Validation and functional annotation of expression-based clusters based on gene ontology
1 University Potsdam, Institute for Biochemistry and Biology, Karl-Liebknecht-Strasse 24-25, Haus 20, 14476 Potsdam, Germany
2 University Potsdam, Institute for Physics, Nonlinear Dynamics Group, Am Neuen Palais 10, 14469 Potsdam, Germany
3 Max-Planck-lnstitute of Molecular Plant Physiology, Am Mühlenberg 1, 14476 Potsdam, Germany
BMC Bioinformatics 2006, 7:380 doi:10.1186/1471-2105-7-380Published: 15 August 2006
The biological interpretation of large-scale gene expression data is one of the paramount challenges in current bioinformatics. In particular, placing the results in the context of other available functional genomics data, such as existing bio-ontologies, has already provided substantial improvement for detecting and categorizing genes of interest. One common approach is to look for functional annotations that are significantly enriched within a group or cluster of genes, as compared to a reference group.
In this work, we suggest the information-theoretic concept of mutual information to investigate the relationship between groups of genes, as given by data-driven clustering, and their respective functional categories. Drawing upon related approaches (Gibbons and Roth, Genome Research 12:1574-1581, 2002), we seek to quantify to what extent individual attributes are sufficient to characterize a given group or cluster of genes.

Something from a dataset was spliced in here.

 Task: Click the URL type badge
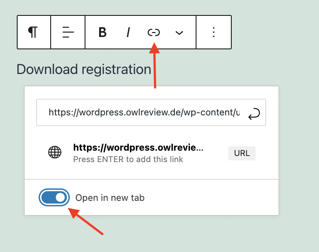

We show that the mutual information provides a systematic framework to assess the relationship between groups or clusters of genes and their functional annotations in a quantitative way. Within this framework, the mutual information allows us to address and incorporate several important issues, such as the interdependence of functional annotations and combinatorial combinations of attributes. It thus supplements and extends the conventional search for overrepresented attributes within a group or cluster of genes. In particular taking combinations of attributes into account, the mutual information opens the way to uncover specific functional descriptions of a group of genes or clustering result. All datasets and functional annotations used in this study are publicly available. All scripts used in the analysis are provided as additional files.